Morgan Stanley has started rolling out cryptocurrency trading on its E*Trade platform with lower fees than many rivals. The bank is charging a 0.50% fee on the dollar value of each crypto trade. That price undercuts major U.S. platforms such as Coinbase, Robinhood, and Charles Schwab.
Later this year, all 8.6 million ETrade clients will have access to the service, which is now in a pilot program. ETrade customers will be able to trade Bitcoin, Ether, and Solana straight from their brokerage accounts thanks to a collaboration with digital asset infrastructure company Zerohash. According to Morgan Stanley, customers are expecting to see cryptocurrency in a single interface with stocks, options, and ETFs.
How Crypto Trading Works Inside E*Trade
Morgan Stanley plans to make crypto trading a fully integrated feature inside E*Trade, not a separate app. Users will see digital assets in the same dashboard as their traditional holdings, while Zerohash handles liquidity, custody, and transaction settlement for supported coins.
At launch, the service will focus on three large-cap assets: Bitcoin, Ether, and Solana. These coins already anchor many institutional products and account for most crypto trading volume. Morgan Stanley describes this as “phase one,” leaving room to add more tokens or tokenized assets later.

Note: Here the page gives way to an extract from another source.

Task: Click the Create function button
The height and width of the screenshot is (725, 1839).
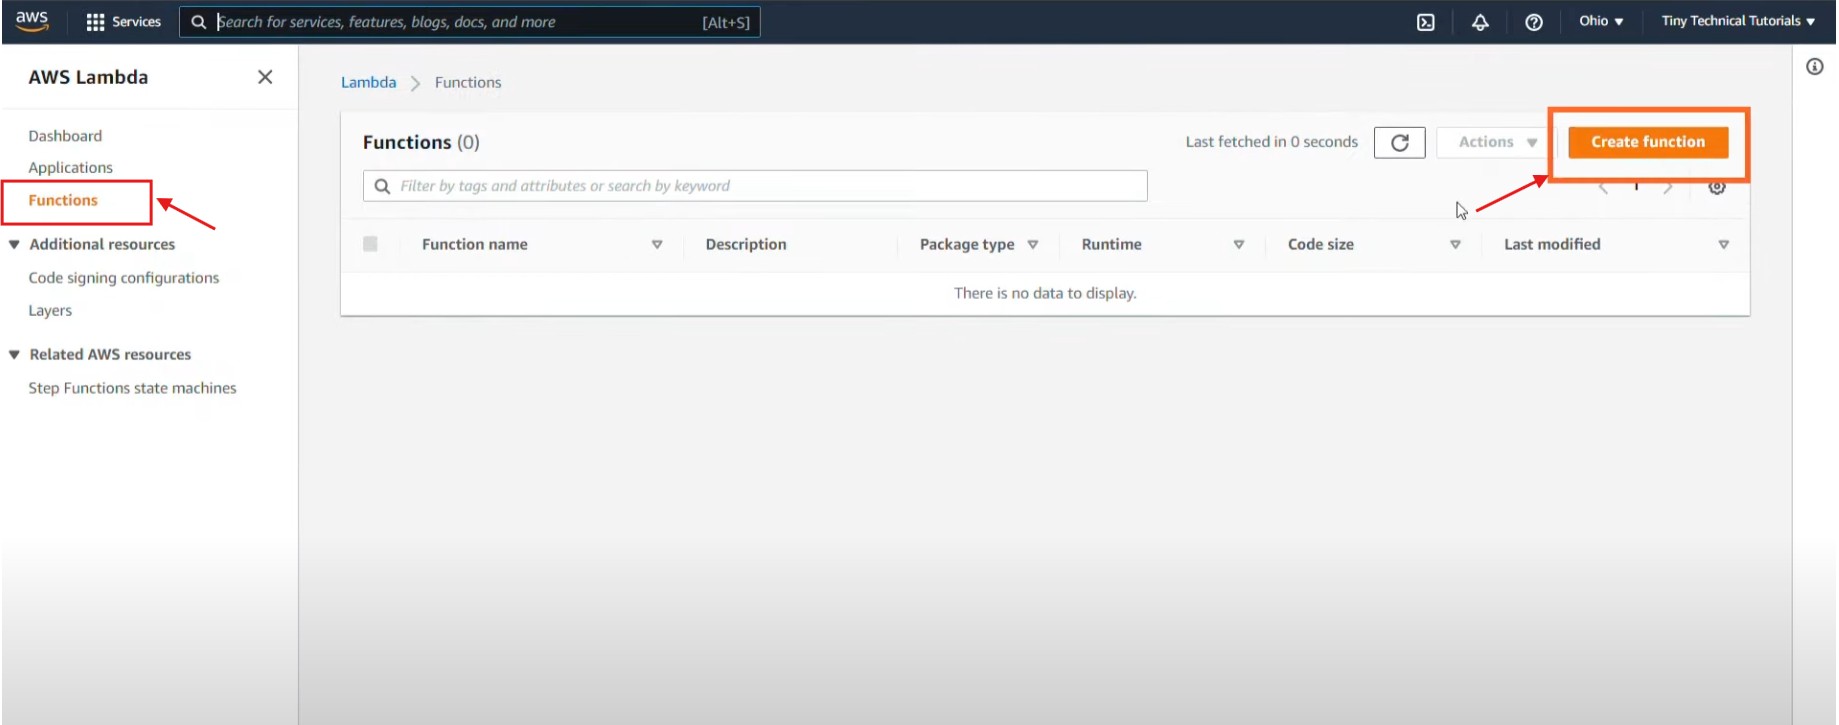Action: point(1647,142)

Strategy Against U.S. Crypto Platforms
By setting fees at 50 basis points, Morgan Stanley is directly targeting dedicated crypto exchanges. Retail investors often pay higher effective costs elsewhere once spreads and commissions are included. E*Trade’s pricing and large user base give Morgan Stanley a way to compete without creating a separate crypto brand.
The move also strengthens Morgan Stanley’s hold on wealth clients who might otherwise move funds to external apps to trade crypto. Keeping trading inside E*Trade helps the bank retain assets, collect more data, and cross-sell research and advisory services. For a firm that earns much of its revenue from wealth management, adding crypto fits into a broader digital asset strategy.
Morgan Stanley was among the first major U.S. banks to offer access to Bitcoin products and spot ETFs through its advisors. Extending that exposure to direct trading on E*Trade shows crypto is shifting from a niche product to a standard feature in brokerage accounts. Other Wall Street firms are also expanding digital asset offerings as rules become clearer.